Rights group: Trump should seek accountability from Duterte

A U.S.-based human rights group says President Donald Trump should seek accountability and not offer to roll out the White House red carpet for Philippine leader Rodrigo Duterte, who the group accuses of being a mass murder 'mastermind' amid the thousands of deaths in his anti-drug crackdown.

Human Rights Watch and other critics reacted with alarm and outrage Monday at Trump's invitation for Duterte to visit the White House in a telephone call where the leader of the free world also affirmed America's treaty alliance and friendship with the Philippines and its new president, who has had an antagonistic stance toward U.S. security policies.

A left-wing Philippine group, Bayan, urged Duterte to reject Trump's invitation, saying the visit would not change what it said was America's lopsided relations with its former colony. "It may provide an interesting photo-op but nothing more," said Renato Reyes, Bayan's secretary-general.

The U.S. and other countries close to the Philippines "have an obligation to urge accountability for the victims of Duterte's abusive drug war, rather than offer to roll out the red carpet for official state visits with its mastermind," said Phelim Kine, HRW's deputy director for Asia.

Kine said separately in an emailed response to questions from The Associated Press that Trump may be undertaking action inimical to human rights by adopting an overly friendly overture to Duterte, who is facing a complaint for alleged mass murder before the International Criminal Court.

"Trump should recognize that he has cut a bad deal for the people of both the United States and the Philippines if he rolls out the red carpet for a Duterte visit without carefully weighing the implications of hosting and toasting a foreign leader whose links to possible crimes against humanity for instigating and inciting extrajudicial killings has already prompted warnings from the Office of the Prosecutor of the International Criminal Court," he said.

Duterte has said in the past that his administration did not have a policy backing extrajudicial killings, although he has repeatedly threatened drug suspects with death and unusual violence in his nationally televised speeches. Duterte's spokesman, Ernie Abella, did not immediately reply to an AP request for reaction to HRW's statement.

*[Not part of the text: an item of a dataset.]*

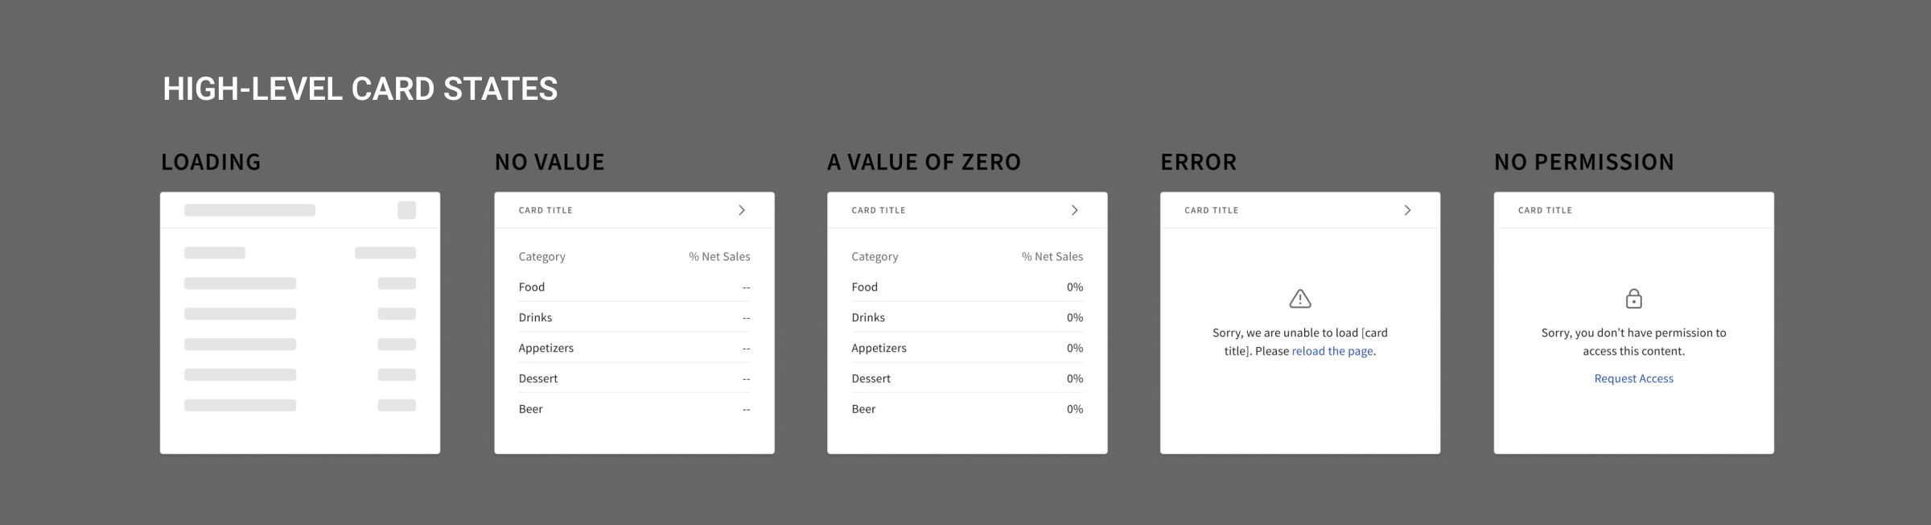1931x525 pixels.
Task: Click the loading card's placeholder square icon
Action: [x=406, y=210]
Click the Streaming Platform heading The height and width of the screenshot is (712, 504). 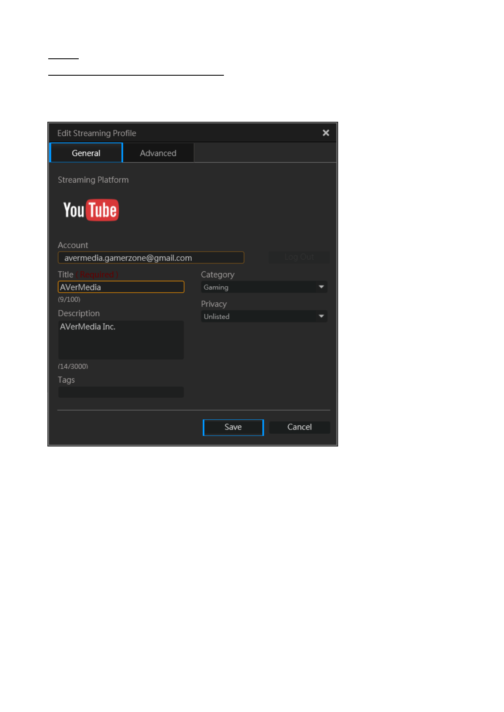click(93, 180)
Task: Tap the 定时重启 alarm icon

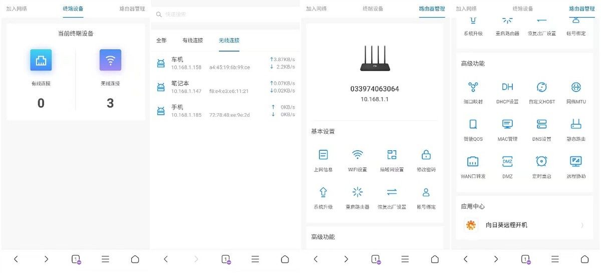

The Department of Foreign Affairs in Manila said Duterte has not yet responded to Trump's offer, adding that an official U.S. invitation would kick off diplomatic arrangements for Duterte's possible U.S. trip. If Duterte accepts, the trip may happen soon because of the urgent topic, department spokesman Robespierre Bolivar told reporters.

"The US apparently wants to consult allies and strategic partners in Asia to discuss an approach to the tensions over DPRK," Bolivar said, using the acronym of North Korea's official name.

Abella said in a statement that "the discussion that transpired between the presidents was warm, with President Trump expressing his understanding and appreciation of the challenges facing the Philippine president, especially on the matter of dangerous drugs."

A White House statement described late Saturday's call as "very friendly" and said the U.S.-Philippine alliance "is now heading in a very positive direction."

Trump's chief of staff, Reince Priebus, said the friendlier ties are needed even with concerns about Duterte's human rights record, which includes extrajudicial killings of suspected drug dealers and users as part of the government's drug war. Priebus cited the military threat of North Korea.

"The purpose of this call is all about North Korea," Priebus told ABC's "This Week" on Sunday. "It doesn't mean that human rights don't matter."

Duterte suggested in a news conference Saturday that the Trump administration should back away from an intensifying standoff with North Korea, not in surrender, but to avoid risking a nuclear holocaust that could smother Asia.

"It would be good for America to just restrain a little bit and if I were President Trump, I'll just back out, not really in surrender and retreat, but just to let the guy realize that, 'Ah, please do not do it,'" Duterte said.

Washington, he said, should not play into provocations of North Korean leader Kim Jong Un.

"It behooves upon America, who wields the biggest stick, just to really be prudent and patient. We know that we are playing with somebody who relishes letting go of his missiles and everything," Duterte said.